Note: This section may not always be required - The scope alone may suffice in instances where the vendor is asked to determine the solution and how to best address It (This is called Performance based Contracting).


For each of the resources identified, create a generalized work description supported by a list of the tasks that the resource(s) are expected to perform. The task list should follow the same order as the resources are presented in section 5. If this a performance based contract and section 5 has been omitted, specific tasks that have been identified can be included under the scope element they address at section 4.


Deliverables are the result of tasks performed. Individual deliverables do not require any further action for completion by the contractor. "Developing a Statement of Sensitivity" is not a deliverable, it is a task, as further action is still required to produce the end state - a "Statement of Sensitivity".

Consider the following when formulating a description of the deliverables:

  1. Indicate the format that deliverables should be in, e.g. MS Word.
  2. Do you want electronic copy, hard copy or both?
  3. What language(s) should be used?
  4. Where will it be delivered?
  5. How will it be assessed - Are acceptance criteria required? Acceptance criteria could be based on standards and policies cited under the Applicable Documents at section 11 of this template.

A schedule for the deliverables can be included. It is preferable to build timelines from contract award when possible. Example: The report should be received 1 month from contract award.


If applicable, provide details of any imposed constraints that the bidder must consider (i.e. factors that set parameters, limiting the contractor's options or choices in the way the work can be carried out).
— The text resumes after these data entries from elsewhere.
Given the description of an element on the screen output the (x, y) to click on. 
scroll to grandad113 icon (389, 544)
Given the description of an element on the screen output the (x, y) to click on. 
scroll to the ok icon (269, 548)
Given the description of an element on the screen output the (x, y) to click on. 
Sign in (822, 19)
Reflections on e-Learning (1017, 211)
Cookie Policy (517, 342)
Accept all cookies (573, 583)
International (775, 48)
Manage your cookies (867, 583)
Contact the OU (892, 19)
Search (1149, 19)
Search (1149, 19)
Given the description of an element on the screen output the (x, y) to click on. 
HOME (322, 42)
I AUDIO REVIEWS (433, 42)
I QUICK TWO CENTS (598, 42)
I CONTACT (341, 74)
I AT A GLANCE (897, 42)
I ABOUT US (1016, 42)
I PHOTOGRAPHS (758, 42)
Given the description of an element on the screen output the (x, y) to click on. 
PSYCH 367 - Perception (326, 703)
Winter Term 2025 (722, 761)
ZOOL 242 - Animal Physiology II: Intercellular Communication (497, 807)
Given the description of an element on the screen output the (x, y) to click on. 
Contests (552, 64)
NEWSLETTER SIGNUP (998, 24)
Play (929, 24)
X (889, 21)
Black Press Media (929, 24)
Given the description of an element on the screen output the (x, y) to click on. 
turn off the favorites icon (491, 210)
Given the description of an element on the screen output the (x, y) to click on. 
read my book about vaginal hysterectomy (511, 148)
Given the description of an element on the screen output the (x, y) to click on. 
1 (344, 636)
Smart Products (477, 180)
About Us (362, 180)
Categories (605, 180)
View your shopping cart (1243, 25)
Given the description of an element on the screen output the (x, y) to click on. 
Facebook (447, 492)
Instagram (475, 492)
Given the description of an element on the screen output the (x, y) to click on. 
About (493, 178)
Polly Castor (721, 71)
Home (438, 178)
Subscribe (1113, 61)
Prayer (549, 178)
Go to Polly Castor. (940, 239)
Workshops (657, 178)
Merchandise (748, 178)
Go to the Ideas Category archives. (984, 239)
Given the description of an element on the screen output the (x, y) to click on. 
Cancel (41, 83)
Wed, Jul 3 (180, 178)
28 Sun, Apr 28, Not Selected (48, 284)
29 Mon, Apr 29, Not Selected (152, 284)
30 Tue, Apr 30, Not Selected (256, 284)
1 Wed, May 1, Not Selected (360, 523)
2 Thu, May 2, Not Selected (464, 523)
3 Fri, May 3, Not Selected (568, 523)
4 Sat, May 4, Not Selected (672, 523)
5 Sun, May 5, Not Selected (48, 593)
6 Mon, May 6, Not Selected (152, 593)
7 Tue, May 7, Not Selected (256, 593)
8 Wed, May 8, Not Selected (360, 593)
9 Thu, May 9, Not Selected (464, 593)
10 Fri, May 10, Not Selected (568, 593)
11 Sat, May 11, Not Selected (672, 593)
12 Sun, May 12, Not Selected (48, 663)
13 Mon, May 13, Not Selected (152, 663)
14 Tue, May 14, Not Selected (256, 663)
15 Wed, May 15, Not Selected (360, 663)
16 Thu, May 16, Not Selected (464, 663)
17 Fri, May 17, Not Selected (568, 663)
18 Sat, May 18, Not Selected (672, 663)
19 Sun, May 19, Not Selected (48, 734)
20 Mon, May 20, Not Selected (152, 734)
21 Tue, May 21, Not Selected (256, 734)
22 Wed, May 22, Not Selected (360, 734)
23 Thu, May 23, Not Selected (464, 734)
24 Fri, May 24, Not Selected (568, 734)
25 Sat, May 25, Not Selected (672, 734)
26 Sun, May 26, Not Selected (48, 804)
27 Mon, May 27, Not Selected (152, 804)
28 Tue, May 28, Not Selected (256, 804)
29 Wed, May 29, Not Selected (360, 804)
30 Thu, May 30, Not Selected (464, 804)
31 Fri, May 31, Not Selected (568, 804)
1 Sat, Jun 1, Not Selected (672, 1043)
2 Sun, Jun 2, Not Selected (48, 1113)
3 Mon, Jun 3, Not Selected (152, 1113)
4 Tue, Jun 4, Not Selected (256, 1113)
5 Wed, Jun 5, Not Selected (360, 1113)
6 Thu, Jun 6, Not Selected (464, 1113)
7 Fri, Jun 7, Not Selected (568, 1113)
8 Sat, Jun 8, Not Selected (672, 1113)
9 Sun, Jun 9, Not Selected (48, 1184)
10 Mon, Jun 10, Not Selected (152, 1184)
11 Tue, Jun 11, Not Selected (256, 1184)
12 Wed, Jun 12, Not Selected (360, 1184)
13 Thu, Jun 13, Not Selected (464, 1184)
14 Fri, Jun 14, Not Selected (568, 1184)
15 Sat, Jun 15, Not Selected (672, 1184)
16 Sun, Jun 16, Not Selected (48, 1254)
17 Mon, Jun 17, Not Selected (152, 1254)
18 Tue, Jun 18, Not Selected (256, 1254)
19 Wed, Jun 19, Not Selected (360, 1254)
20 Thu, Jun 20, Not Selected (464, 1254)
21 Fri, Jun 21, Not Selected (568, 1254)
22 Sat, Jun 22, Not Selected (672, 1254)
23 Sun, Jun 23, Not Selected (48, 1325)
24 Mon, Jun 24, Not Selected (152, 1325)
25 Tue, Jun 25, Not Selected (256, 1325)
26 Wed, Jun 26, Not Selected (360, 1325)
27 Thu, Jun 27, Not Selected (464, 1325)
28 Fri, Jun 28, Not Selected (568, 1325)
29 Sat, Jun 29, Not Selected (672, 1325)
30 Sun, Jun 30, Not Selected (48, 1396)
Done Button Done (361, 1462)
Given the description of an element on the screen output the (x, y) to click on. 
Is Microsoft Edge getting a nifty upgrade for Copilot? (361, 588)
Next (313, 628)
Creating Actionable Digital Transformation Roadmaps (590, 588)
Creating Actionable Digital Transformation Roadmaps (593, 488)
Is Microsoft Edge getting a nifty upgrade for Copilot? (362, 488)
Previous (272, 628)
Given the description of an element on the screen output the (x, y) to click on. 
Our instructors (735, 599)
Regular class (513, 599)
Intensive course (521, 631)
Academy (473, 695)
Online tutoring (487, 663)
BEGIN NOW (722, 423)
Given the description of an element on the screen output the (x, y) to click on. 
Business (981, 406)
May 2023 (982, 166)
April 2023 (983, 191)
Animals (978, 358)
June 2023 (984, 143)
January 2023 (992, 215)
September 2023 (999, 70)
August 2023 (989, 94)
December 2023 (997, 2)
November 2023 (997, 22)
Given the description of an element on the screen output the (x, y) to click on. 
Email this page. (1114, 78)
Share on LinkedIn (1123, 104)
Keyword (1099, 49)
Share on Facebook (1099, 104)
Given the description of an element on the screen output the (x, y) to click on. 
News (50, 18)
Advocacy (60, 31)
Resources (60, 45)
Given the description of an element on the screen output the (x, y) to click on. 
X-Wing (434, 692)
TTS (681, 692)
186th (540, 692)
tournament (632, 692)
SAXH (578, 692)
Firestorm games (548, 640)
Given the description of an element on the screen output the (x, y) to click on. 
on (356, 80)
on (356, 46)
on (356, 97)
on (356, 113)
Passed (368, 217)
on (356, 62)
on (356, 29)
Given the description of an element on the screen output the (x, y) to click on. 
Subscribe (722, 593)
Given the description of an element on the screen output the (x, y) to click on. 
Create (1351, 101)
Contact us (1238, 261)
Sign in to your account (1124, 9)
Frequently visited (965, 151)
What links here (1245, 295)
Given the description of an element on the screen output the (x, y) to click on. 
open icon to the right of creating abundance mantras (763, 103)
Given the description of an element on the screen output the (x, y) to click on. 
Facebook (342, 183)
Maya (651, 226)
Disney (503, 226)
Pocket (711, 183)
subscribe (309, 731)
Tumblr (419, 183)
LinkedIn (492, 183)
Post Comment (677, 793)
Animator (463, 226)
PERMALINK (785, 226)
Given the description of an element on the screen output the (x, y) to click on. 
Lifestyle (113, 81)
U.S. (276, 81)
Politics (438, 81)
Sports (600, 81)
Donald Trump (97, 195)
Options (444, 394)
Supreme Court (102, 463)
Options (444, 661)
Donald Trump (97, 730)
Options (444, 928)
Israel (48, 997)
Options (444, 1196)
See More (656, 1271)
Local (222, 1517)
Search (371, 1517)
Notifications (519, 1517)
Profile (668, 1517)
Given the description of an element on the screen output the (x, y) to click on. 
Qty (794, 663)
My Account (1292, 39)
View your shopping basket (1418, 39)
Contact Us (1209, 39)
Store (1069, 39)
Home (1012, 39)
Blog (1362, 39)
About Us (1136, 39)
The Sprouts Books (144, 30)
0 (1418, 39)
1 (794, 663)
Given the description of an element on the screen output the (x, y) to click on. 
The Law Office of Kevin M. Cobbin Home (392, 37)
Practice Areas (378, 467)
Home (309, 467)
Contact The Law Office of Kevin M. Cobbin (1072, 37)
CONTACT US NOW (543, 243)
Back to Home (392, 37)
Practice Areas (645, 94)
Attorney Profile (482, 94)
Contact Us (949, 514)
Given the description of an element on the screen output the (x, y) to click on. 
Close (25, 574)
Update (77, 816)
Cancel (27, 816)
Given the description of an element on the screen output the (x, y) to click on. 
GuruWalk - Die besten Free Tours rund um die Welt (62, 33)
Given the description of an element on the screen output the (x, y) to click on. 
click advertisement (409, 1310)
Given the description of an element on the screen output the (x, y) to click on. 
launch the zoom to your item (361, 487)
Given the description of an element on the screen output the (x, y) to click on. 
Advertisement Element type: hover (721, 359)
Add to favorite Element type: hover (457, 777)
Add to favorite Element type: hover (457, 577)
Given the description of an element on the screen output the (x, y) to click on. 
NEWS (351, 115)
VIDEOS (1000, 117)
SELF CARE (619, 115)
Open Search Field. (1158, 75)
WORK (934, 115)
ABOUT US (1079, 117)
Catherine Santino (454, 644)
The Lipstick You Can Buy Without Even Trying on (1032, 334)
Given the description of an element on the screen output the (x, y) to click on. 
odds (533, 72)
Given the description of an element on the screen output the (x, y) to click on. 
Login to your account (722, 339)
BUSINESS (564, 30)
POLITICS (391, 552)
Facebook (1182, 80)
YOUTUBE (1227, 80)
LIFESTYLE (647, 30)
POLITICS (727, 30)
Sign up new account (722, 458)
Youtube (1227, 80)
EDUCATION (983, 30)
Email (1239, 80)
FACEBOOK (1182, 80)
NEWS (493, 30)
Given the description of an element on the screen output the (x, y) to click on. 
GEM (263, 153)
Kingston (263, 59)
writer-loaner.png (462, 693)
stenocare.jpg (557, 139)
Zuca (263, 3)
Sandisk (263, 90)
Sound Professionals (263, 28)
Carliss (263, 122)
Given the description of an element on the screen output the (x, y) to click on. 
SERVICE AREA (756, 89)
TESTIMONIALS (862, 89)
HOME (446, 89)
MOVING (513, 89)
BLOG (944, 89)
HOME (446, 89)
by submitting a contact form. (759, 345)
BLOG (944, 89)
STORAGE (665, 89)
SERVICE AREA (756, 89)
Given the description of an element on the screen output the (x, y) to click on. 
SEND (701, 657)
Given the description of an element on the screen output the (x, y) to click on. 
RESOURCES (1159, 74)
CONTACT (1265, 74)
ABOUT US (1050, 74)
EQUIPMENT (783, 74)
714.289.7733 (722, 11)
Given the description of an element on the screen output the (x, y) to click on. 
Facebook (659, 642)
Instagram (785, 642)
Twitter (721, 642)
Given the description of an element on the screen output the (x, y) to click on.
Specify the language that work will be performed and delivered in.


If possible, indicate where, how often and by whom travel is required. This will help the Bidder cost a proposal or even decide if they will bid. If three resources are needed and only one must travel, indicate which one must travel.


List the documents the Contractor will require to understand and perform the work. They must be made available to all Bidders - Not just the contractor awarded the contract. There are occasions where restricted documents will only be made available to the Bidder selected for Contract.


If applicable, list what Canada will provide the Contractor to aid in performing the work. Consider whether the resource(s) require access to departmental IT systems and what must be done to facilitate this.


Indicate where the work is to be performed. If the work is to be performed on PWGSC premises, consider if accommodation is required.

Quick Check: If all the deliverables indicated in the SOW have been received, will the Contract objective be met?